C’est un bassin économique qui va mourir... On prend quarante étages dans la tronche. » Voilà la phrase qu’on a entendue il y a un mois, quand le tribunal de commerce scellait le sort des 580 ouvrières et ouvriers d’Arjowiggins dans la Sarthe. Cette liquidation se traduit par une saignée, par une addition de galères familiales. Je le rappelle, même si c’est avec retenue, parce que derrière les machines arrêtées, il y a des vies bousculées. La presse vient d’ailleurs de faire état du suicide d’un ex-salarié de cette entreprise, père de deux enfants, qui travaillait depuis trente-trois ans à la coupe et aux finitions.
Arjowiggins est loin d’être un cas isolé : les plans sociaux, les fermetures industrielles, les sauvetages partiels avec dégraissages et salariés laissés au bord du chemin, ne connaissent pas la crise. La moitié seulement des salariés de GM&S, dans la Creuse, licenciés en 2017, ont retrouvé un emploi. Le rachat d’Alstom par General Electric, qui promettait la création de 1 000 emplois en France, se solde par 600 suppressions d’emplois dans les énergies renouvelables. L’usine Peugeot d’Hérimoncourt, lieu de naissance de la marque en 1833, va être délocalisée à Vesoul, en Haute-Saône, avec ses 200 emplois, conduisant à une dévitalisation sans précédent de ce qui était un territoire d’industrie à la campagne. Froneri, dans l’Oise, qui comptait 317 salariés, a fermé son site en février : 130 salariés sont encore sur le carreau. La Fonderie du Poitou, 800 salariés, est passée sous contrôle d’un groupe anglo-indien, un sauvetage qui entraîne 75 suppressions d’emplois dans la fonte. Ford ferme son site de Blanquefort dans un bras d’honneur à l’État, laissant 900 salariés sur le sable.
L’inventaire est loin d’être complet, mais ces exemples posent la question du fossé qui existe entre les déclarations du Président de la République et les vôtres, madame la secrétaire d’État, sur le redémarrage industriel, et la réalité. Pourtant, les salariés et leurs syndicats ont formulé des alternatives pertinentes, qu’il aurait fallu prendre en compte.
Début 2019, le solde entre les ouvertures et les fermetures d’usines est négatif dans notre pays, contrairement à ce que dit le Gouvernement, car celui-ci ne s’est pas doté d’une véritable politique d’ensemble.

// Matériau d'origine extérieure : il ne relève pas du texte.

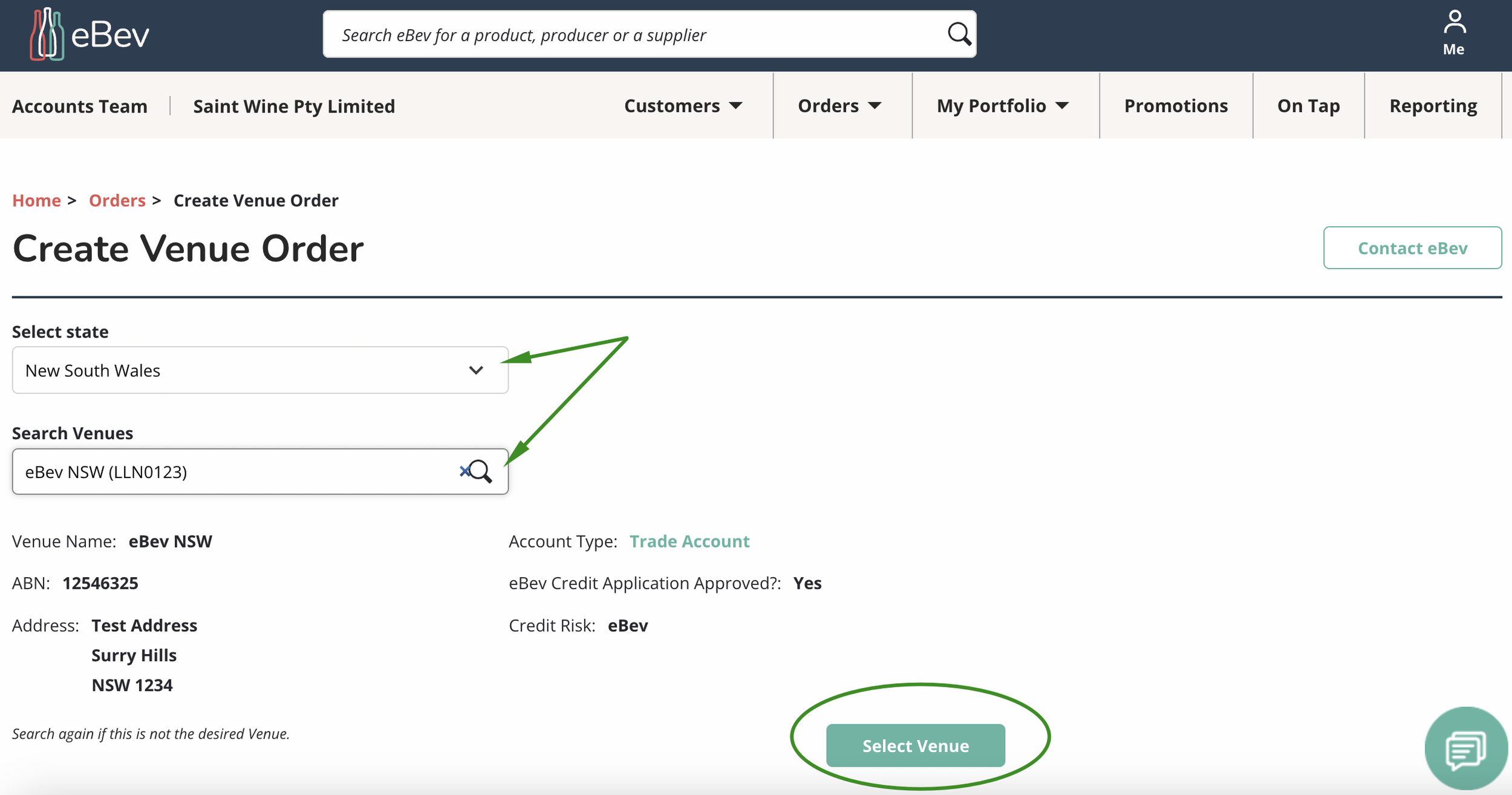Expand the Select state dropdown
This screenshot has height=795, width=1512.
click(260, 370)
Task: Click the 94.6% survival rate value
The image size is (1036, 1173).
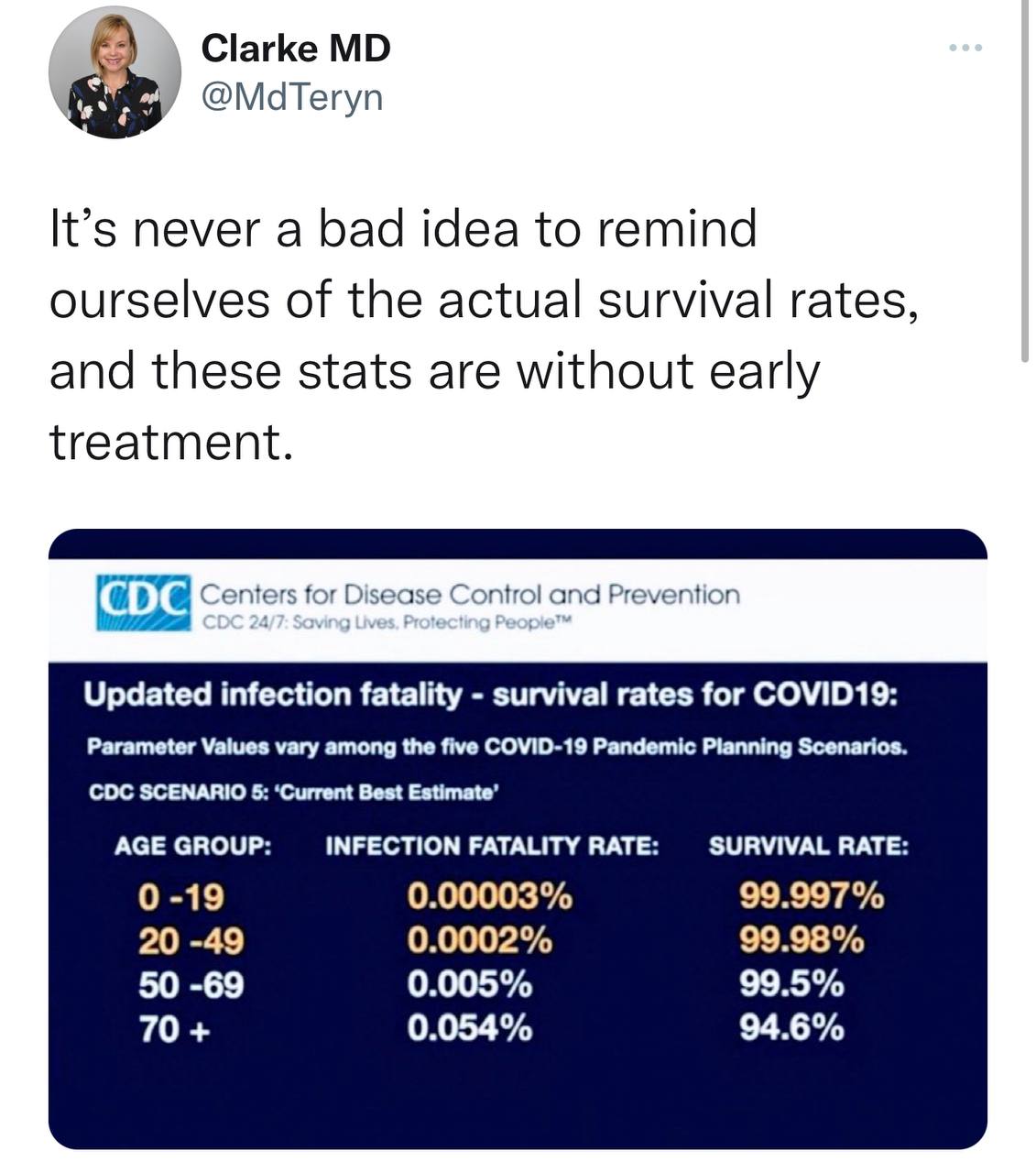Action: coord(792,1029)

C’est ce constat que l’on doit malheureusement faire. Il y a bien un ministre de l’économie et des actions comme Territoires d’industrie, dont ma circonscription bénéficie elle aussi, mais un ministre contraint d’agir comme un pompier pour limiter la casse sociale ne remplace pas plus qu’une ambulance le programme à grande échelle qui fait défaut à la France après quarante années d’abandon de la politique industrielle.
La politique pour la finance, celle qu’a choisie Emmanuel Macron, une politique néolibérale de l’offre taillée sur mesure pour le CAC 40, ne fait pas une politique industrielle, madame la secrétaire d’État.
L’autre jour, le patron d’une PME de mon territoire, une entreprise qu’il peine à financer en trésorerie – ce n’est pas une strat-up ! – alors qu’elle fonctionne bien, rouspétait très fort contre la suppression de l’ISF sans obligation de contrepartie dans l’économie réelle.
Quand une entreprise industrielle se casse la figure, souvent c’est qu’elle n’a pas de stratégie. Vous non plus, vous n’avez pas de stratégie.
Pas de stratégie pour investir massivement dans la formation au plus près des territoires, avec un maillage fin par bassin d’emplois – je dis bien « massivement », je ne parle pas des 500 euros homéopathiques du plan Pénicaud.
Pas de stratégie pour réorienter le CICE – crédit d’impôt pour la compétitivité et l’emploi – vers l’économie réelle alors que c’est ce qu’attendent les PME-PMI qui irriguent nos territoires et constituent le meilleur rempart au phénomène de métropolisation.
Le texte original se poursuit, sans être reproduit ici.